An Example of Isotonic Regression Using the scikit Library

Isotonic regression is a very niche machine learning technique. The basic scenario is you have a single predictor variable (for example, the size of something) and a single target value to predict (for example, the porosity of the something), where the values of the predicted targets consistently increase or decrease (with a few exceptions allowed).

I put together a demo using the scikit-learn IsotonicRegression module. But what I found most interesting was that, when I did my research, I found a lot of conflicting, contradictory, and just plain incorrect information on the Internet. Briefly, I tracked down the primary source research papers and discovered that isotonic regression is quite complicated — much more complicated than most of the Internet resources indicated.

The following graph illustrates my demo. The artificial training data has 10 x values: (0.0, 1.0, 2.0, . . 9.0). The training y values increase with just one exception: (3.0, 9.0, 14.0, 18.0, 21.0, 23.0, 24.0, 20.0, 25.0, 27.0). The 10 training data items are the large red dots. I generated 40 training x data items and used the trained model to compute the 40 predicted y values. They are the medium size blue dots on the graph. And to illustrate why isotonic regression might be used, I added a simple linear regression line (the small green dots).

There’s no significant moral to this post/story except maybe to point out that just because some information is on the Internet, it doesn’t mean that information is accurate. (Including this blog post!)

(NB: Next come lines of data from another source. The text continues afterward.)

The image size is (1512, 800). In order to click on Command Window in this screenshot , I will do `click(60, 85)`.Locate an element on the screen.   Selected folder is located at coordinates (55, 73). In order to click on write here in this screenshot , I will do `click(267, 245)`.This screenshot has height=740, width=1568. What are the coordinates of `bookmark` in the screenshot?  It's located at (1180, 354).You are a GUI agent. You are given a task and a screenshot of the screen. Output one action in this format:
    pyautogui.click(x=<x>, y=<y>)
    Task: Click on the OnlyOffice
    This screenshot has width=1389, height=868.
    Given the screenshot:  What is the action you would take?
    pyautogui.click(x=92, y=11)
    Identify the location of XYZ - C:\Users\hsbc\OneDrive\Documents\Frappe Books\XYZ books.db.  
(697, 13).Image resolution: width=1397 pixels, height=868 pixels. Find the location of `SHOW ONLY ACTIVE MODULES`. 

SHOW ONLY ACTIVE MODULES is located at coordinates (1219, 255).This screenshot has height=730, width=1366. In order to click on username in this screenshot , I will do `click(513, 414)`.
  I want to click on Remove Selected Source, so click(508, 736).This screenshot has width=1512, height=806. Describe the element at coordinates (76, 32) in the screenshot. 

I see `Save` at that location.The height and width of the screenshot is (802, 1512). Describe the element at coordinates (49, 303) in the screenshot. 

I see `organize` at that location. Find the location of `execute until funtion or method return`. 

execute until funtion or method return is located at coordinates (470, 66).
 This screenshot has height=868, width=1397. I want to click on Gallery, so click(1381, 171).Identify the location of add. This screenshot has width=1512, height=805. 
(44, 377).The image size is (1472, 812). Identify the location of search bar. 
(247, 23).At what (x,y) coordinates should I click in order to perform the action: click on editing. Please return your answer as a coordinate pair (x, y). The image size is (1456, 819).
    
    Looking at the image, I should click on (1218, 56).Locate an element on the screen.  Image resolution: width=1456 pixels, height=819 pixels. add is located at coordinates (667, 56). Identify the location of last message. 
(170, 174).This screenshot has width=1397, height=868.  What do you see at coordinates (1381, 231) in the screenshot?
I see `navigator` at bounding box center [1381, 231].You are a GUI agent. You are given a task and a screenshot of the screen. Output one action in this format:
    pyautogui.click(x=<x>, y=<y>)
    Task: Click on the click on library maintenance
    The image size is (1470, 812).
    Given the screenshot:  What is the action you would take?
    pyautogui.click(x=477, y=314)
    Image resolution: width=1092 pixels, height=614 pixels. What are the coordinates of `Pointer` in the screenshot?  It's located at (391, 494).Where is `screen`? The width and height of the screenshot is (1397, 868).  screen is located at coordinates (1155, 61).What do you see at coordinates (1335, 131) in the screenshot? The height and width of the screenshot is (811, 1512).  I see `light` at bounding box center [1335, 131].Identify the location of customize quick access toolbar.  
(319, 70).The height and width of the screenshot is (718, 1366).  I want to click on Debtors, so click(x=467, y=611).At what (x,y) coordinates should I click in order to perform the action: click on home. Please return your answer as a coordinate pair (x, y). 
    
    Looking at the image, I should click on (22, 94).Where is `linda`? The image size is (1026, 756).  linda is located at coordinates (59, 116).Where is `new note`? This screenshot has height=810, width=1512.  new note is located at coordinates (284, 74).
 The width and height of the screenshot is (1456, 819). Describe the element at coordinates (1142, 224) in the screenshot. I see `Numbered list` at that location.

Two pages from a research paper that explains how isotonic regression works. Complicated stuff!

Demo program.

# isotonic_regression_scikit.py

import numpy as np
from sklearn.isotonic import IsotonicRegression

np.set_printoptions(precision=1, suppress=True)

# training data
X = np.array([0,1,2,3,4,5,6,7,8,9],
  dtype=np.float64)
y = np.array([3, 9, 14, 18, 21, 23,
  24, 20, 25, 27], dtype=np.float32)

print(X); input()
print(y); input()

iso_reg = IsotonicRegression(out_of_bounds='clip')
iso_reg.fit(X, y)
pred = iso_reg.predict(X)
print(pred); input()

x = -1.0
for i in range(60):
 y_pred = iso_reg.predict([x])
 print("%0.1f  %0.1f" % (x, y_pred[0]))
 x += 0.25

print("\nEnd demo ")